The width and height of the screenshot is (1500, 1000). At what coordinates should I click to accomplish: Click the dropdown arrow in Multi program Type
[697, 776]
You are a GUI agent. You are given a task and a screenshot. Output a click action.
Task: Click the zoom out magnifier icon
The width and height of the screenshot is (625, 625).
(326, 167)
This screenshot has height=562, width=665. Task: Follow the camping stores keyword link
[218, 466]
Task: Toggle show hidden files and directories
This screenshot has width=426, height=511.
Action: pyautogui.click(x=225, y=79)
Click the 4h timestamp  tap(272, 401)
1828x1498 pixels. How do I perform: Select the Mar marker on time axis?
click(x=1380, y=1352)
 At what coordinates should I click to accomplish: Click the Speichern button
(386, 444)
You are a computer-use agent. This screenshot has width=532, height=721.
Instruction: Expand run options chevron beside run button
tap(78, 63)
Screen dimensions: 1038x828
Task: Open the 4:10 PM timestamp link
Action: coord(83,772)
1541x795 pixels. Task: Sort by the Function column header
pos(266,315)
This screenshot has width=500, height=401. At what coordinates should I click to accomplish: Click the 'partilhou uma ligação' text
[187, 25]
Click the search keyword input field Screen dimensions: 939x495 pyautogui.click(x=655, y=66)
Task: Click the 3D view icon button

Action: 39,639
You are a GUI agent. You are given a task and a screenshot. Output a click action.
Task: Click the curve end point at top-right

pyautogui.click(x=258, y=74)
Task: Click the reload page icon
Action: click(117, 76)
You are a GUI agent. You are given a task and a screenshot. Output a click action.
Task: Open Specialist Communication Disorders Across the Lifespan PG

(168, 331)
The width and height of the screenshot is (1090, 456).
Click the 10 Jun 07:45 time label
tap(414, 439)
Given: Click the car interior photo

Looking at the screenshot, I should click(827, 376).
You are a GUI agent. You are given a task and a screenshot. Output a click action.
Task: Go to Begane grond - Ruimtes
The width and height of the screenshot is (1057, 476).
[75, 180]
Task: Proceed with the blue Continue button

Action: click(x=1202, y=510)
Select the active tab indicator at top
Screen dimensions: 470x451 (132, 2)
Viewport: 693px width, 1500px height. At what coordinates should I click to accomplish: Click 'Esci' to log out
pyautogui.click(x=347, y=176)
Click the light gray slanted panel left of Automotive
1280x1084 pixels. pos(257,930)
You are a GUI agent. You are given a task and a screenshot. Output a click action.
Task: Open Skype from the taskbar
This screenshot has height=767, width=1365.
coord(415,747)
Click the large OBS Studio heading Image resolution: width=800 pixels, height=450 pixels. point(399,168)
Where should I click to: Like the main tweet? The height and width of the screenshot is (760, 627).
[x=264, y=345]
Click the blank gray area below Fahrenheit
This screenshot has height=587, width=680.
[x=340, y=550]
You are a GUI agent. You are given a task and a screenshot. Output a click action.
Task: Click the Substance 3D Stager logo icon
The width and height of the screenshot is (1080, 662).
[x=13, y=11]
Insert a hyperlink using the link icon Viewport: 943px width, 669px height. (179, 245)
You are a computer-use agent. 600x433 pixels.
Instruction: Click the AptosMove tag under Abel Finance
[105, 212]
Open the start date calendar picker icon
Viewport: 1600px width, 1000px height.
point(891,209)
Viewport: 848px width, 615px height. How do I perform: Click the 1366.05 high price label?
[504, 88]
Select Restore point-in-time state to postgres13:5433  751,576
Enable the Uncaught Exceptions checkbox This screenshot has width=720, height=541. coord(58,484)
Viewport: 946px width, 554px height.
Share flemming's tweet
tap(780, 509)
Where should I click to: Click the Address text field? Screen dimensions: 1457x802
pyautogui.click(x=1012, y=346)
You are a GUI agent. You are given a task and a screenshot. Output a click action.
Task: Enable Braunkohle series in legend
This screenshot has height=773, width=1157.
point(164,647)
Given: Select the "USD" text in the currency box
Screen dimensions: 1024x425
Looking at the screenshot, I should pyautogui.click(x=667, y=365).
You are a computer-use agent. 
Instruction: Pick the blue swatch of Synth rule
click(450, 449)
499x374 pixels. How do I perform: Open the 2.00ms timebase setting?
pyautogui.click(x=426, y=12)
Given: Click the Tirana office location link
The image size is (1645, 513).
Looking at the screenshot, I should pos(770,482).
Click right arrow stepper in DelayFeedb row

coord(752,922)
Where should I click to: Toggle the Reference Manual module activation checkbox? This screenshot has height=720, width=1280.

--------------------------------------------------

* Work to be completed:
Go through the material above and set each line down verbatim.

* Exercise response:
The width and height of the screenshot is (1500, 1000). At what coordinates should I click to accomplish: Click the dropdown arrow in Multi program Type
[697, 776]
You are a GUI agent. You are given a task and a screenshot. Output a click action.
Task: Click the zoom out magnifier icon
The width and height of the screenshot is (625, 625).
(326, 167)
This screenshot has height=562, width=665. Task: Follow the camping stores keyword link
[218, 466]
Task: Toggle show hidden files and directories
This screenshot has width=426, height=511.
Action: pyautogui.click(x=225, y=79)
Click the 4h timestamp  tap(272, 401)
1828x1498 pixels. How do I perform: Select the Mar marker on time axis?
click(x=1380, y=1352)
 At what coordinates should I click to accomplish: Click the Speichern button
(386, 444)
You are a computer-use agent. This screenshot has width=532, height=721.
Instruction: Expand run options chevron beside run button
tap(78, 63)
Screen dimensions: 1038x828
Task: Open the 4:10 PM timestamp link
Action: coord(83,772)
1541x795 pixels. Task: Sort by the Function column header
pos(266,315)
This screenshot has width=500, height=401. At what coordinates should I click to accomplish: Click the 'partilhou uma ligação' text
[187, 25]
Click the search keyword input field Screen dimensions: 939x495 pyautogui.click(x=655, y=66)
Task: Click the 3D view icon button

Action: 39,639
You are a GUI agent. You are given a task and a screenshot. Output a click action.
Task: Click the curve end point at top-right

pyautogui.click(x=258, y=74)
Task: Click the reload page icon
Action: click(117, 76)
You are a GUI agent. You are given a task and a screenshot. Output a click action.
Task: Open Specialist Communication Disorders Across the Lifespan PG

(168, 331)
The width and height of the screenshot is (1090, 456).
Click the 10 Jun 07:45 time label
tap(414, 439)
Given: Click the car interior photo

Looking at the screenshot, I should click(827, 376).
You are a GUI agent. You are given a task and a screenshot. Output a click action.
Task: Go to Begane grond - Ruimtes
The width and height of the screenshot is (1057, 476).
[75, 180]
Task: Proceed with the blue Continue button

Action: click(x=1202, y=510)
Select the active tab indicator at top
Screen dimensions: 470x451 (132, 2)
Viewport: 693px width, 1500px height. At what coordinates should I click to accomplish: Click 'Esci' to log out
pyautogui.click(x=347, y=176)
Click the light gray slanted panel left of Automotive
1280x1084 pixels. pos(257,930)
You are a GUI agent. You are given a task and a screenshot. Output a click action.
Task: Open Skype from the taskbar
This screenshot has height=767, width=1365.
coord(415,747)
Click the large OBS Studio heading Image resolution: width=800 pixels, height=450 pixels. point(399,168)
Where should I click to: Like the main tweet? The height and width of the screenshot is (760, 627).
[x=264, y=345]
Click the blank gray area below Fahrenheit
This screenshot has height=587, width=680.
[x=340, y=550]
You are a GUI agent. You are given a task and a screenshot. Output a click action.
Task: Click the Substance 3D Stager logo icon
The width and height of the screenshot is (1080, 662).
[x=13, y=11]
Insert a hyperlink using the link icon Viewport: 943px width, 669px height. (179, 245)
You are a computer-use agent. 600x433 pixels.
Instruction: Click the AptosMove tag under Abel Finance
[105, 212]
Open the start date calendar picker icon
Viewport: 1600px width, 1000px height.
point(891,209)
Viewport: 848px width, 615px height. How do I perform: Click the 1366.05 high price label?
[504, 88]
Select Restore point-in-time state to postgres13:5433  751,576
Enable the Uncaught Exceptions checkbox This screenshot has width=720, height=541. coord(58,484)
Viewport: 946px width, 554px height.
Share flemming's tweet
tap(780, 509)
Where should I click to: Click the Address text field? Screen dimensions: 1457x802
pyautogui.click(x=1012, y=346)
You are a GUI agent. You are given a task and a screenshot. Output a click action.
Task: Enable Braunkohle series in legend
This screenshot has height=773, width=1157.
point(164,647)
Given: Select the "USD" text in the currency box
Screen dimensions: 1024x425
Looking at the screenshot, I should pyautogui.click(x=667, y=365).
You are a computer-use agent. 
Instruction: Pick the blue swatch of Synth rule
click(450, 449)
499x374 pixels. How do I perform: Open the 2.00ms timebase setting?
pyautogui.click(x=426, y=12)
Given: Click the Tirana office location link
The image size is (1645, 513).
Looking at the screenshot, I should pos(770,482).
Click right arrow stepper in DelayFeedb row

coord(752,922)
Where should I click to: Toggle the Reference Manual module activation checkbox? This screenshot has height=720, width=1280.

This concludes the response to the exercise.